Nonlinear response theory for orbital photocurrent in semiconductors

TL;DR

This paper develops a comprehensive theory for calculating nonlinear orbital and spin photocurrents in semiconductors, analyzing their behavior near topological phase transitions and their dependence on relaxation times.

Contribution

It introduces a general framework for nonlinear spin and orbital current calculations applicable to complex material models, with specific analysis of topological phase transitions.

Findings

Orbital responses exhibit distinct evolution at topological phase transitions.

Relaxation time influences orbital conductivity differently from photocurrent.

The theory enables quantitative predictions for real material responses.

Abstract

Recent theoretical studies on the nonlinear response of spin and orbital degrees of freedom have discovered spin and orbital analogs of the photocurrent, with potential for characterizing topological materials and for applications.
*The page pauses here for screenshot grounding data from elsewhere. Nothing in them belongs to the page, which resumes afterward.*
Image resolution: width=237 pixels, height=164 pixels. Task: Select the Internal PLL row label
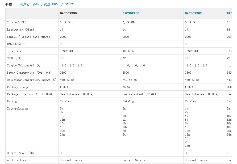[x=17, y=23]
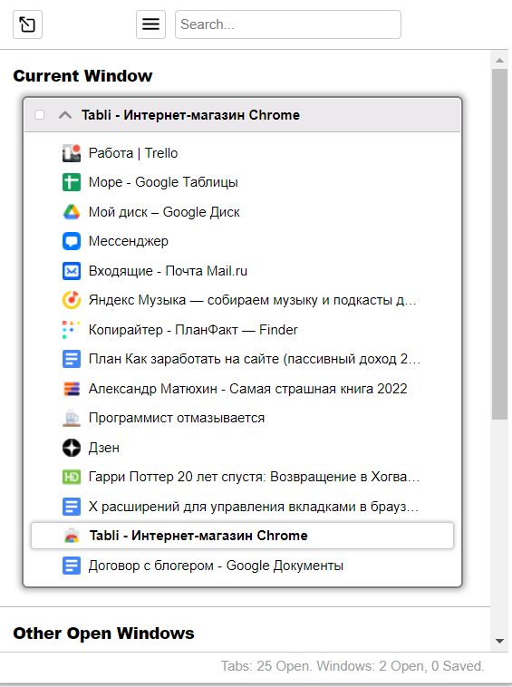Click the vertical scrollbar thumb
This screenshot has width=512, height=687.
pyautogui.click(x=499, y=244)
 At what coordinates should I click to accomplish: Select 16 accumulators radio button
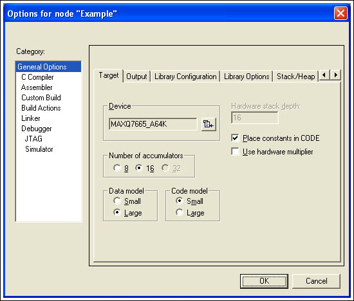click(139, 168)
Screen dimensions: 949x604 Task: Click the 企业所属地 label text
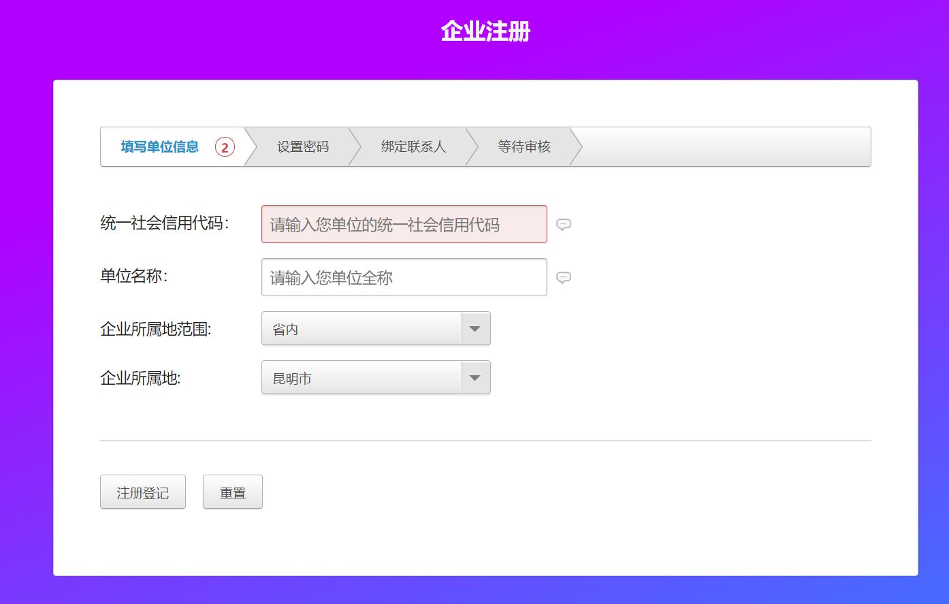click(x=140, y=379)
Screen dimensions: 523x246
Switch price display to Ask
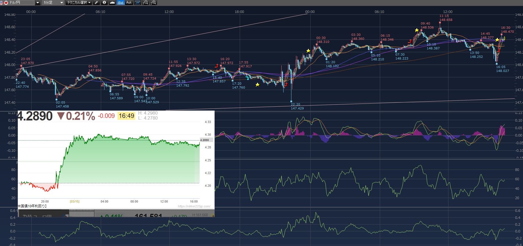click(x=129, y=3)
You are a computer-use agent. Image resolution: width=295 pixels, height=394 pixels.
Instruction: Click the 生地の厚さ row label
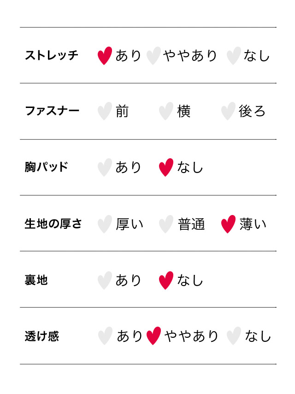pyautogui.click(x=53, y=224)
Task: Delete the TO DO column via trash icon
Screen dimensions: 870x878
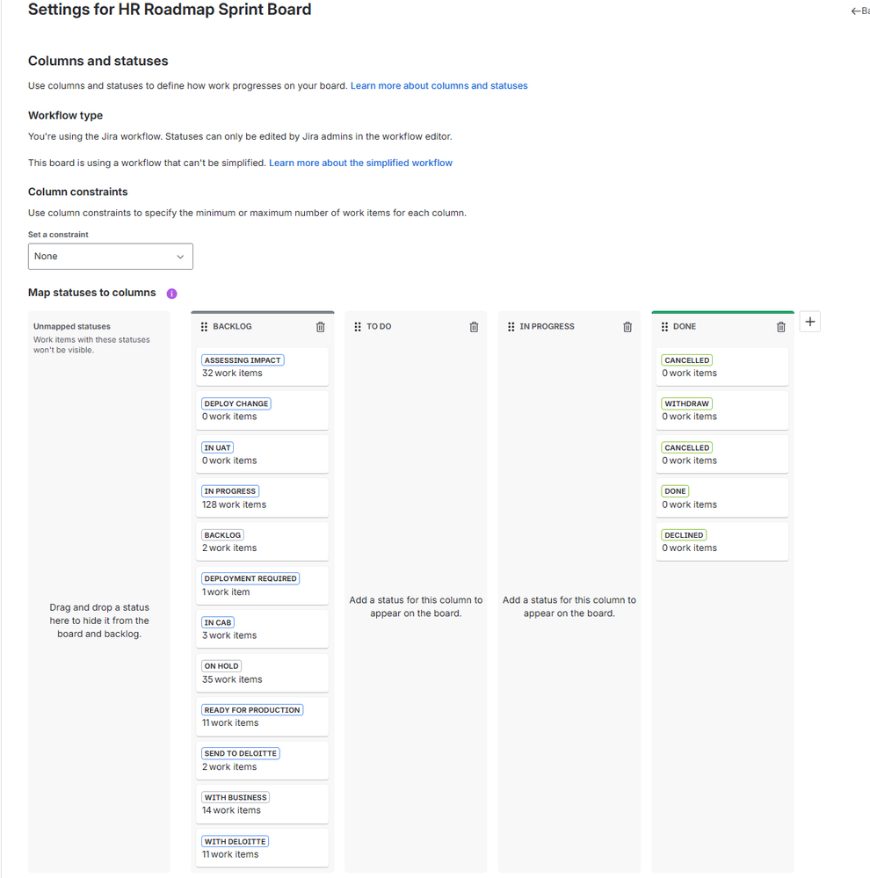Action: 474,326
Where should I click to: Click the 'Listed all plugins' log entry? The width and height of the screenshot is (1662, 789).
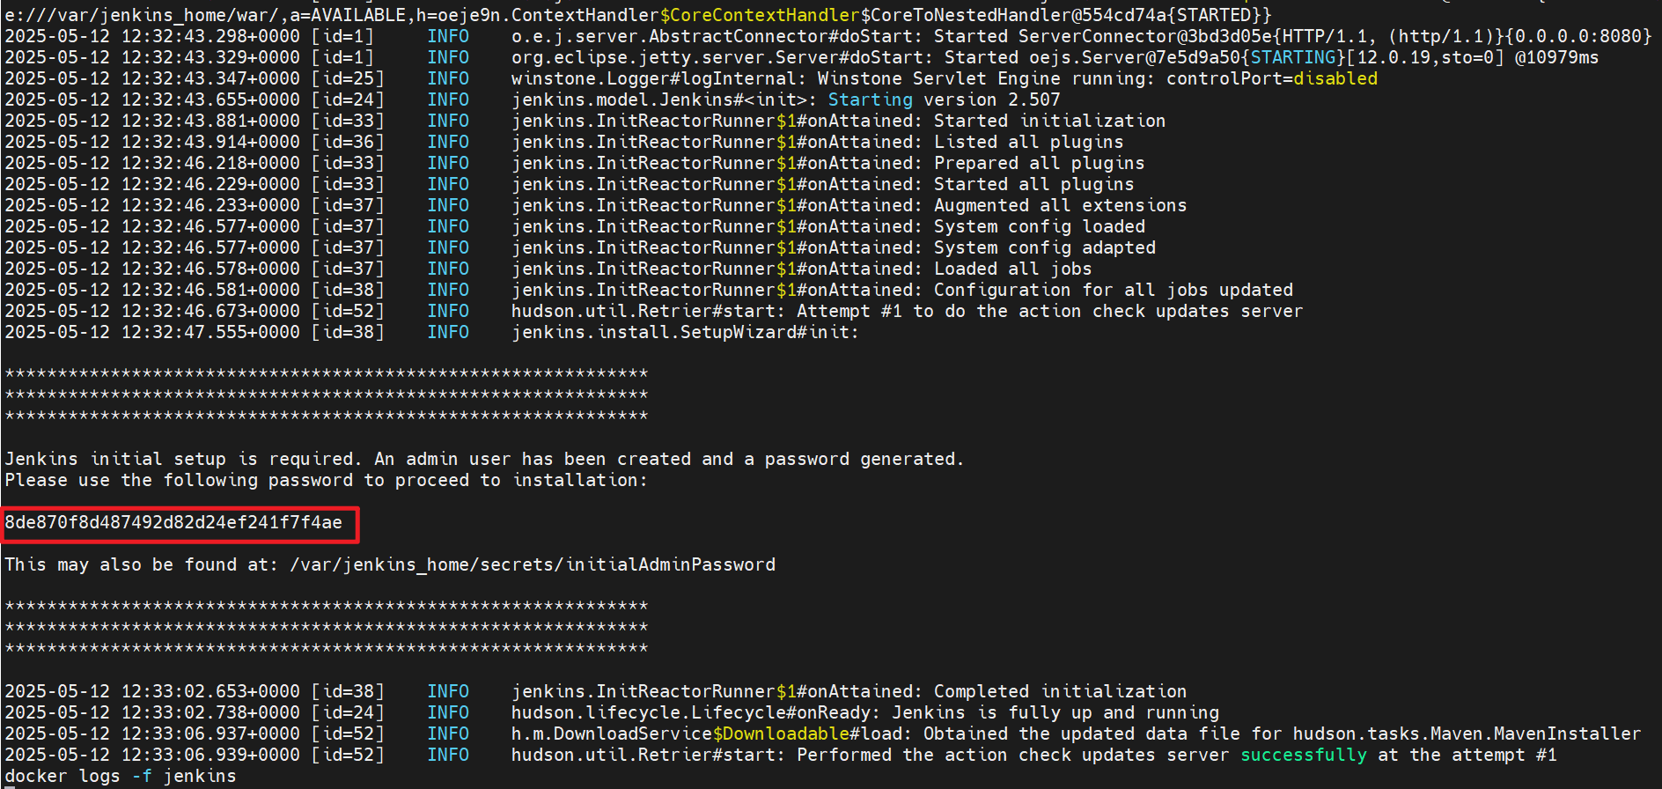coord(1028,143)
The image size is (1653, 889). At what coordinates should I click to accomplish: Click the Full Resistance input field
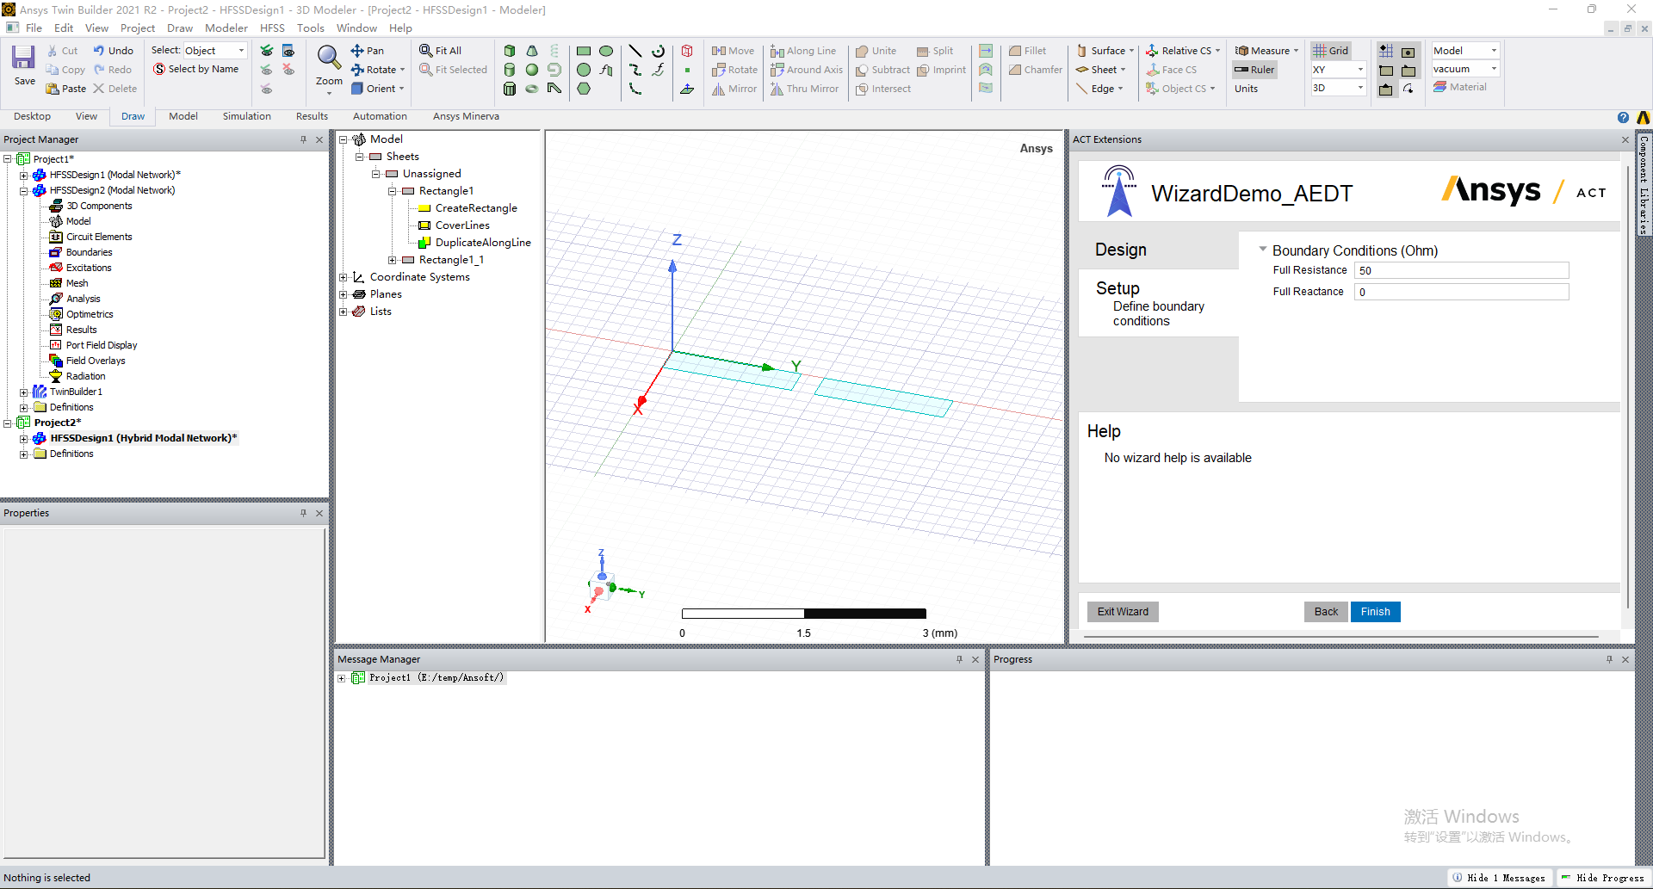(x=1461, y=270)
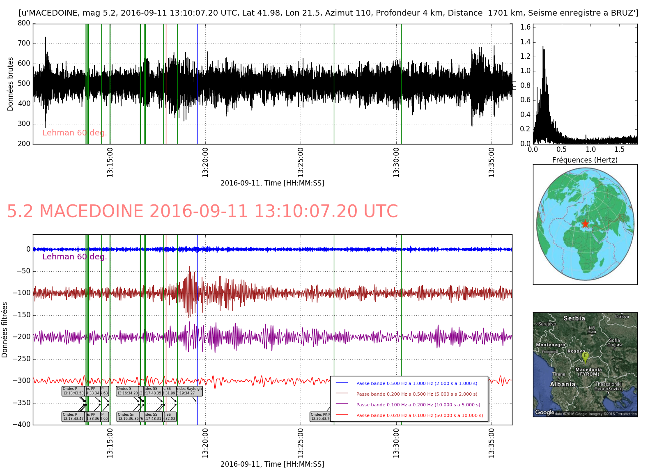657x472 pixels.
Task: Select the 0.100 Hz to 0.200 Hz legend entry
Action: click(418, 405)
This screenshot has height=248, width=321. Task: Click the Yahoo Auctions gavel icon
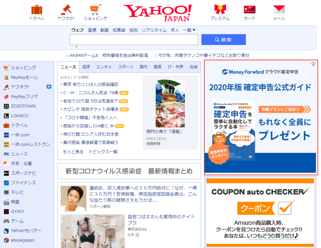pos(66,10)
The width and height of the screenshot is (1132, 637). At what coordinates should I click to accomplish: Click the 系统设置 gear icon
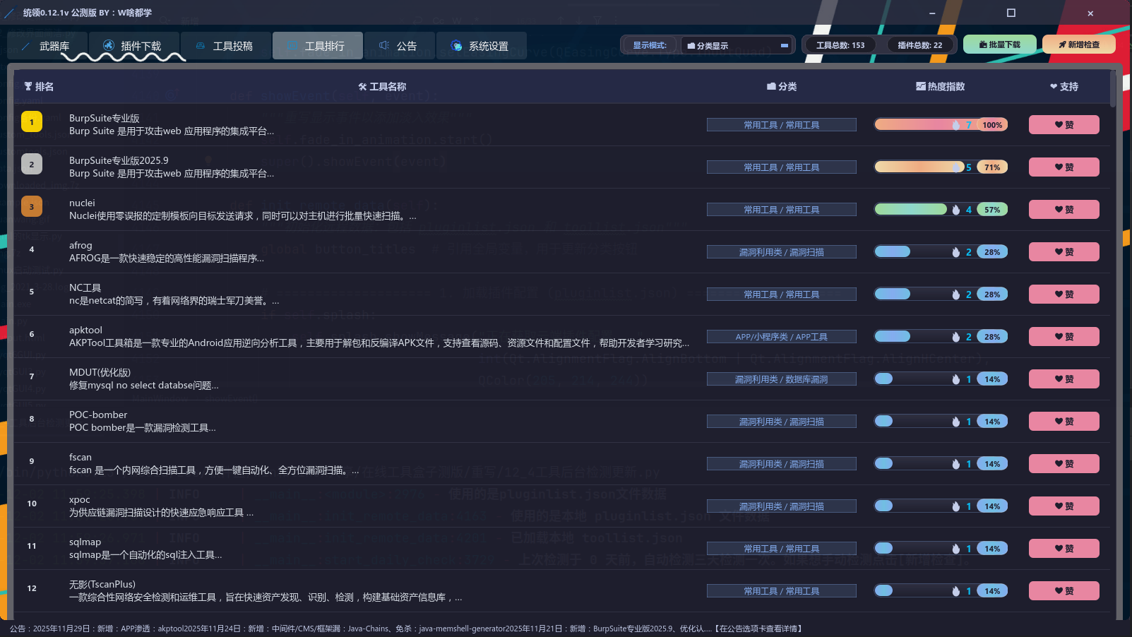click(x=456, y=46)
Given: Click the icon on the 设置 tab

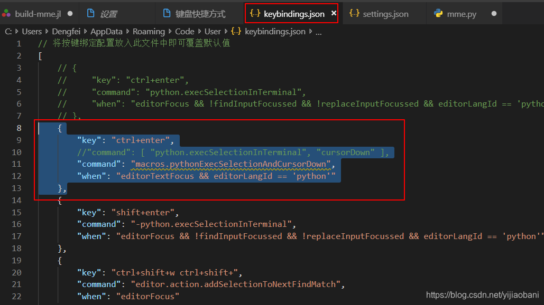Looking at the screenshot, I should 92,13.
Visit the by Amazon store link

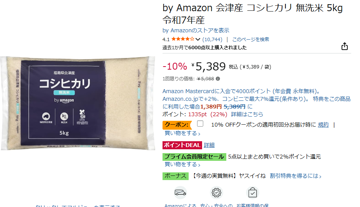coord(196,30)
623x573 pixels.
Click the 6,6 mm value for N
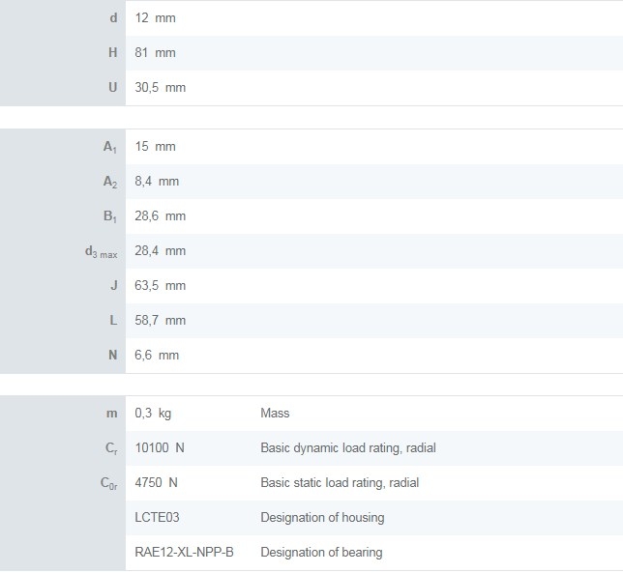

In this paper, we develop a general theory for calculating spin and orbital currents in semiconductors and study the properties of optical responses in the Bernevig-Hughes-Zhang and Luttinger models, where nonlinear orbital responses and a topological phase transition occur. We study the evolution of optical responses at the topological phase transition and how they manifest. In addition, we find that the relaxation time dependence of the orbital conductivity is somewhat distinct from that of the photocurrent. The theory is straightforwardly applicable to complex models of real materials, allowing quantitative predictions of the nonlinear responses of orbital and spin.